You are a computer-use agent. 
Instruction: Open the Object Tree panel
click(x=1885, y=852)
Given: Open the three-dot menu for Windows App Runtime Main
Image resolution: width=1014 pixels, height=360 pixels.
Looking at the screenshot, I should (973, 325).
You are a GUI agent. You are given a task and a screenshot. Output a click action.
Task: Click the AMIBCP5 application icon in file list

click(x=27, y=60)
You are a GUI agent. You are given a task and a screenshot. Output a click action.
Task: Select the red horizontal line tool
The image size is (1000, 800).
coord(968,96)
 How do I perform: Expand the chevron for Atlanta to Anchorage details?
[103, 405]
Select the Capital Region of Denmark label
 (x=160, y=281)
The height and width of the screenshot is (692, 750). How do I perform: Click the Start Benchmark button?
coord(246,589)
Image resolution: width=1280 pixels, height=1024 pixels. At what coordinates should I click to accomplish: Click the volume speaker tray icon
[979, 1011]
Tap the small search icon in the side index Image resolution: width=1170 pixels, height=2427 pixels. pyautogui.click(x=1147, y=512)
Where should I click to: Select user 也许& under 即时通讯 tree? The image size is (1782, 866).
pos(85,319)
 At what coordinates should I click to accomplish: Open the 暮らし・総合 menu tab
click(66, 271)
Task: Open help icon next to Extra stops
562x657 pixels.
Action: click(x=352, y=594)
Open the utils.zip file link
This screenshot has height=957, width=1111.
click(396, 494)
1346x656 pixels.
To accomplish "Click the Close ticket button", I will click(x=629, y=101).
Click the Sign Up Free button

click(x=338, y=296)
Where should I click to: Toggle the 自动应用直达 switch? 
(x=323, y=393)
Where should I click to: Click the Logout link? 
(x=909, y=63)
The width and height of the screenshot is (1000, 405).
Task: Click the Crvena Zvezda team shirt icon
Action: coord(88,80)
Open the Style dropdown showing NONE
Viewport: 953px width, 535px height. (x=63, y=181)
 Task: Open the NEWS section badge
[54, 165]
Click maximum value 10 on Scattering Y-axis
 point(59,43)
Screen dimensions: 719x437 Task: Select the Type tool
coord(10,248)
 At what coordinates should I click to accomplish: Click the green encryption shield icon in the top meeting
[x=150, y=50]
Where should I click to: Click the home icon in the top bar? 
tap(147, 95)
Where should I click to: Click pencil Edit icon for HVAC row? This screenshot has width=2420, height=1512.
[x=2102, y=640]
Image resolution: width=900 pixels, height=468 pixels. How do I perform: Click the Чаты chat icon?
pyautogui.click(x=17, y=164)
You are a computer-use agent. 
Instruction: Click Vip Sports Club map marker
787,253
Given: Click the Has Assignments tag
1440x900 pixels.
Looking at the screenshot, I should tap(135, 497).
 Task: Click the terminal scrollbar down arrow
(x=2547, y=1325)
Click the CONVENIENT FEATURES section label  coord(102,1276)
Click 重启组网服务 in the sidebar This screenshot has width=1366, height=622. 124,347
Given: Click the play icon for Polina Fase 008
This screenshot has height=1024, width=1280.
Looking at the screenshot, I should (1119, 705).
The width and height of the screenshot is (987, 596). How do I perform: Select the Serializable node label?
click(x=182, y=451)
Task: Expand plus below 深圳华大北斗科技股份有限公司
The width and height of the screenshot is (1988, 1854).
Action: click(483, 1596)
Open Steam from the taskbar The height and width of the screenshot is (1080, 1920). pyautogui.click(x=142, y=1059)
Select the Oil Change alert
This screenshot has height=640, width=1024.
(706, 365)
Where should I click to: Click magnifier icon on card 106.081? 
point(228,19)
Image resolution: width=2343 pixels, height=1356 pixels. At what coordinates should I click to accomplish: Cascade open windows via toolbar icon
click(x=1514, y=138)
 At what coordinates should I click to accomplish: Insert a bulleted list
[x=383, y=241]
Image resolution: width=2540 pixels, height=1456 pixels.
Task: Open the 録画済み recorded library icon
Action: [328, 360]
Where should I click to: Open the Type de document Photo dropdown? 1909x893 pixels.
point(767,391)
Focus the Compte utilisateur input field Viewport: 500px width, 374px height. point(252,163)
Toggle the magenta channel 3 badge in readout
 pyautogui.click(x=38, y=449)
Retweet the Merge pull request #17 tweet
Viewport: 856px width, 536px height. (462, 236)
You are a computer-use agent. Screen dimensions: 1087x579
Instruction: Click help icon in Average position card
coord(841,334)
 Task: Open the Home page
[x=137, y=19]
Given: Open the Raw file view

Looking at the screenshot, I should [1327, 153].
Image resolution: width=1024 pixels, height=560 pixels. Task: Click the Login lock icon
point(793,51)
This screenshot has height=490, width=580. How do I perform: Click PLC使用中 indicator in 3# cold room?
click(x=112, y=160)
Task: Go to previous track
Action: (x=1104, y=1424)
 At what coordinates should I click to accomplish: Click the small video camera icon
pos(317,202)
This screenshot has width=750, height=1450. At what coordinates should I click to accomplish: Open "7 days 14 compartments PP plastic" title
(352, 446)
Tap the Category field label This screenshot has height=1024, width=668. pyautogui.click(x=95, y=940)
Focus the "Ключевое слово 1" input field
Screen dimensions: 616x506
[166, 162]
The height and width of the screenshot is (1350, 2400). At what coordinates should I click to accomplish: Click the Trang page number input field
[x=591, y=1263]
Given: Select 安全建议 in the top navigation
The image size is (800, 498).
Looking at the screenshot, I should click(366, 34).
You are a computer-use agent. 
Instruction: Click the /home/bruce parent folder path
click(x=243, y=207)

---------------

** What you have to do **
Reproduce all of the material above, swapping "GUI agent" for "interface agent" wherever it occurs and leaving everything else unchanged.

** Expected answer **
You are a computer-use agent. 
Instruction: Open the Object Tree panel
click(x=1885, y=852)
Given: Open the three-dot menu for Windows App Runtime Main
Image resolution: width=1014 pixels, height=360 pixels.
Looking at the screenshot, I should (973, 325).
You are a interface agent. You are given a task and a screenshot. Output a click action.
Task: Click the AMIBCP5 application icon in file list

click(x=27, y=60)
You are a interface agent. You are given a task and a screenshot. Output a click action.
Task: Select the red horizontal line tool
The image size is (1000, 800).
coord(968,96)
 How do I perform: Expand the chevron for Atlanta to Anchorage details?
[103, 405]
Select the Capital Region of Denmark label
 (x=160, y=281)
The height and width of the screenshot is (692, 750). How do I perform: Click the Start Benchmark button?
coord(246,589)
Image resolution: width=1280 pixels, height=1024 pixels. At what coordinates should I click to accomplish: Click the volume speaker tray icon
[979, 1011]
Tap the small search icon in the side index Image resolution: width=1170 pixels, height=2427 pixels. pyautogui.click(x=1147, y=512)
Where should I click to: Select user 也许& under 即时通讯 tree? The image size is (1782, 866).
pos(85,319)
 At what coordinates should I click to accomplish: Open the 暮らし・総合 menu tab
click(66, 271)
Task: Open help icon next to Extra stops
562x657 pixels.
Action: click(x=352, y=594)
Open the utils.zip file link
This screenshot has height=957, width=1111.
click(396, 494)
1346x656 pixels.
To accomplish "Click the Close ticket button", I will click(x=629, y=101).
Click the Sign Up Free button

click(x=338, y=296)
Where should I click to: Toggle the 自动应用直达 switch? 
(x=323, y=393)
Where should I click to: Click the Logout link? 
(x=909, y=63)
The width and height of the screenshot is (1000, 405).
Task: Click the Crvena Zvezda team shirt icon
Action: coord(88,80)
Open the Style dropdown showing NONE
Viewport: 953px width, 535px height. (x=63, y=181)
 Task: Open the NEWS section badge
[54, 165]
Click maximum value 10 on Scattering Y-axis
 point(59,43)
Screen dimensions: 719x437 Task: Select the Type tool
coord(10,248)
 At what coordinates should I click to accomplish: Click the green encryption shield icon in the top meeting
[x=150, y=50]
Where should I click to: Click the home icon in the top bar? 
tap(147, 95)
Where should I click to: Click pencil Edit icon for HVAC row? This screenshot has width=2420, height=1512.
[x=2102, y=640]
Image resolution: width=900 pixels, height=468 pixels. How do I perform: Click the Чаты chat icon?
pyautogui.click(x=17, y=164)
You are a computer-use agent. 
Instruction: Click Vip Sports Club map marker
787,253
Given: Click the Has Assignments tag
1440x900 pixels.
Looking at the screenshot, I should tap(135, 497).
 Task: Click the terminal scrollbar down arrow
(x=2547, y=1325)
Click the CONVENIENT FEATURES section label  coord(102,1276)
Click 重启组网服务 in the sidebar This screenshot has width=1366, height=622. 124,347
Given: Click the play icon for Polina Fase 008
This screenshot has height=1024, width=1280.
Looking at the screenshot, I should (1119, 705).
The width and height of the screenshot is (987, 596). How do I perform: Select the Serializable node label?
click(x=182, y=451)
Task: Expand plus below 深圳华大北斗科技股份有限公司
The width and height of the screenshot is (1988, 1854).
Action: click(483, 1596)
Open Steam from the taskbar The height and width of the screenshot is (1080, 1920). pyautogui.click(x=142, y=1059)
Select the Oil Change alert
This screenshot has height=640, width=1024.
(706, 365)
Where should I click to: Click magnifier icon on card 106.081? 
point(228,19)
Image resolution: width=2343 pixels, height=1356 pixels. At what coordinates should I click to accomplish: Cascade open windows via toolbar icon
click(x=1514, y=138)
 At what coordinates should I click to accomplish: Insert a bulleted list
[x=383, y=241]
Image resolution: width=2540 pixels, height=1456 pixels.
Task: Open the 録画済み recorded library icon
Action: [328, 360]
Where should I click to: Open the Type de document Photo dropdown? 1909x893 pixels.
point(767,391)
Focus the Compte utilisateur input field Viewport: 500px width, 374px height. point(252,163)
Toggle the magenta channel 3 badge in readout
 pyautogui.click(x=38, y=449)
Retweet the Merge pull request #17 tweet
Viewport: 856px width, 536px height. (462, 236)
You are a computer-use agent. Screen dimensions: 1087x579
Instruction: Click help icon in Average position card
coord(841,334)
 Task: Open the Home page
[x=137, y=19]
Given: Open the Raw file view

Looking at the screenshot, I should [1327, 153].
Image resolution: width=1024 pixels, height=560 pixels. Task: Click the Login lock icon
point(793,51)
This screenshot has height=490, width=580. How do I perform: Click PLC使用中 indicator in 3# cold room?
click(x=112, y=160)
Task: Go to previous track
Action: (x=1104, y=1424)
 At what coordinates should I click to accomplish: Click the small video camera icon
pos(317,202)
This screenshot has width=750, height=1450. At what coordinates should I click to accomplish: Open "7 days 14 compartments PP plastic" title
(352, 446)
Tap the Category field label This screenshot has height=1024, width=668. pyautogui.click(x=95, y=940)
Focus the "Ключевое слово 1" input field
Screen dimensions: 616x506
[166, 162]
The height and width of the screenshot is (1350, 2400). At what coordinates should I click to accomplish: Click the Trang page number input field
[x=591, y=1263]
Given: Select 安全建议 in the top navigation
The image size is (800, 498).
Looking at the screenshot, I should click(366, 34).
You are a computer-use agent. 
Instruction: Click the /home/bruce parent folder path
click(x=243, y=207)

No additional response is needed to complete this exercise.